No entanto, enquanto a ilha é acometida, em parte, pelas consequências da crise, que afetam de maneira até singela alguns poucos habitantes locais, outros vivem como se tal tragédia não estivesse por acontecer. Ao explorar esses divergentes pontos de vista, Gianfranco Rosi assume um papel de atento observador capaz de alterar percepções.

O que considero uma enorme frieza de Gianfranco Rosi é a maneira na qual ele encontra para contrapor ambas realidades, ao mesmo tempo tão gritantemente diferentes e que, ainda assim, praticamente coexistem lado a lado, como se a curta distância entre a tragédia e o bem-estar fosse quase imensurável.

Contudo, tal distância assim não pode ser, e aqui uma vez mais a mão e a mente do diretor se fazem valer. O maior otimismo que possivelmente é apresentando em Fogo no Mar se dá na maneira como um médico local intercala suas funções, precisando lidar tanto com os imigrantes como os habitantes nativos de sua ilha.

É como uma partida de futebol disputado por imigrantes de diferentes nacionalidades no acampamento local. Se ali há um momentâneo alívio, uma momentânea distração da mais cruel realidade que estes encararam ao longo de suas jornadas de vida até ali, o garoto Samuele Pucillo parece servir como função semelhante ao médico.

Porque a ingenuidade do garoto, frente não somente a crise e as milhares de vidas sendo perdidas logo ali, em alto mar, mas também ao funcionamento da vida no todo, serve como um porto seguro ao médico, que jamais conseguirá se acostumar aos imigrantes em situações desesperadoras e aos corpos sem vida que dia após dia são resgatados em alto mar.
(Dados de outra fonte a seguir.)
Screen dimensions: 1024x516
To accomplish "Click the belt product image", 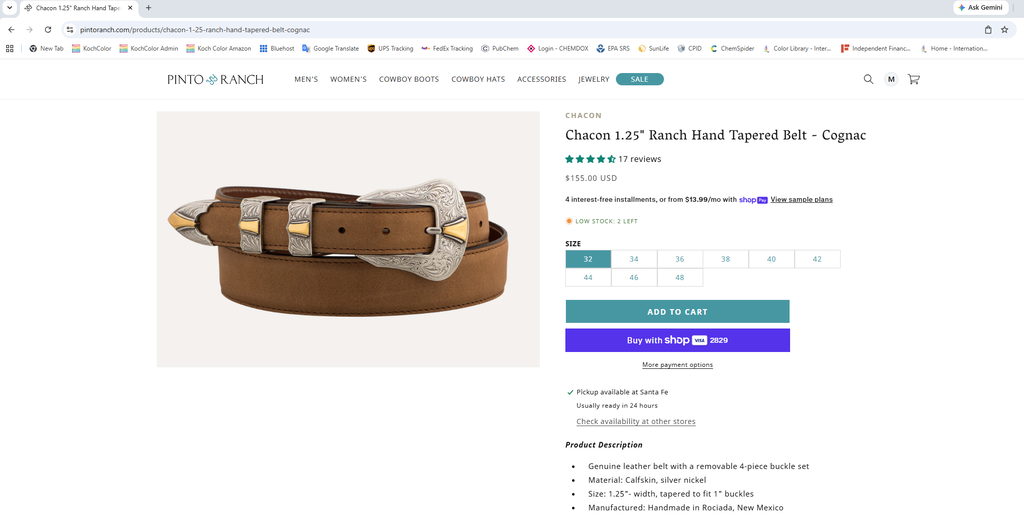I will pyautogui.click(x=348, y=239).
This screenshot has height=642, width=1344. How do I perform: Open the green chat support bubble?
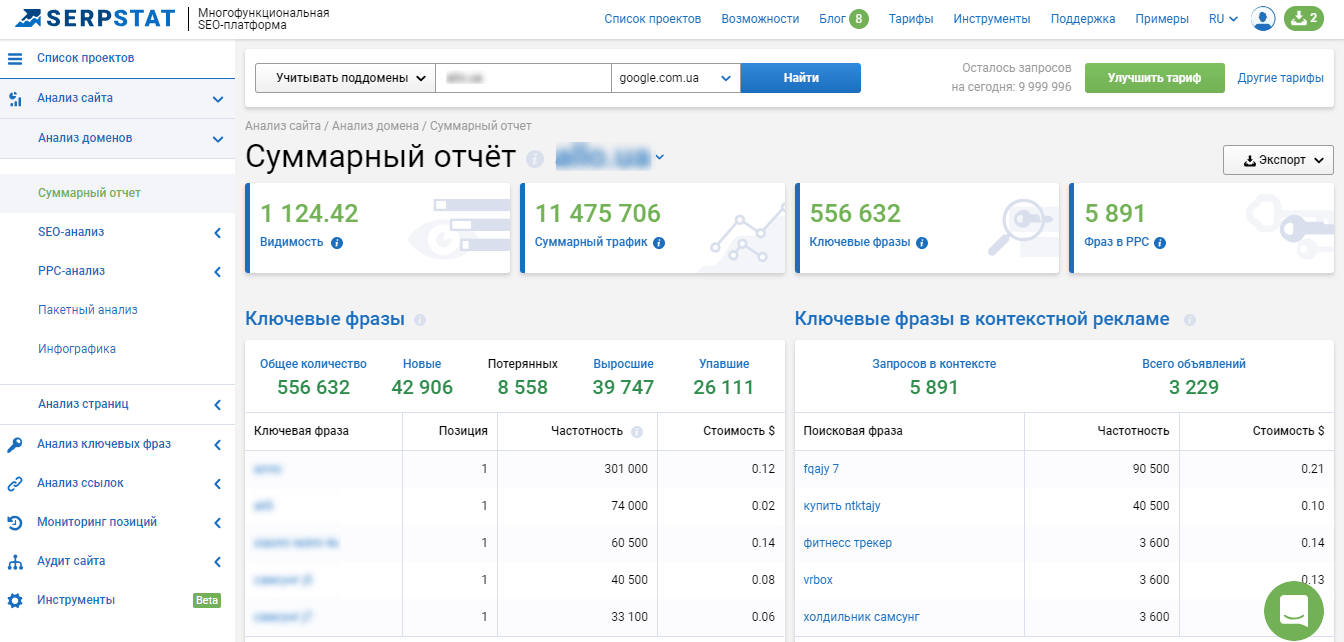tap(1293, 610)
Aí reside o real poder de Fogo no Mar, pois enquanto podia escolher culpados e tomar lados, a imparcialidade parece reinar. Que a crise dos imigrantes é uma consequência, resultante de situações onde há de se encontrar culpados, não é este o interesse de Gianfranco Rosi, e assim seu documentário se sobressaí.

Mas não sobre a tragédia. Se sobressaí em relação ao tanto que se noticia sem qualquer sensibilidade a situação de vítimas, se sobressaí na maneira com a qual, enquanto observador, consegue se aproximar de sujeitos em ambas as realidades, na maneira com a qual se deslumbra com a esperança, com uma ingenuidade intocada, ao mesmo tempo em que se desgosta da tragédia.

Porque se há algo que Fogo no Mar não é, e nem se vê na possibilidade de ser, é algo catártico ou que aja em prol de seu público. Pelo contrário, é tão incômoda a posição de observador quanto contundente. Ainda mais quando encarada nessa mesma forma com a qual Gianfranco Rosi se mostra tão capaz de realizar.

E assim não surpreende a escassez, quase plena, de documentários em circuitos comerciais, e suas exibições quase que ocorrendo, nos cinemas, somente durante festivais. Se numa ilha que serve de ancoragem para um trabalho de resgate inigualável, vozes no rádio se fazem não mais do que somente isso, quem dirá então em outro continente, do outro lado de um Oceano.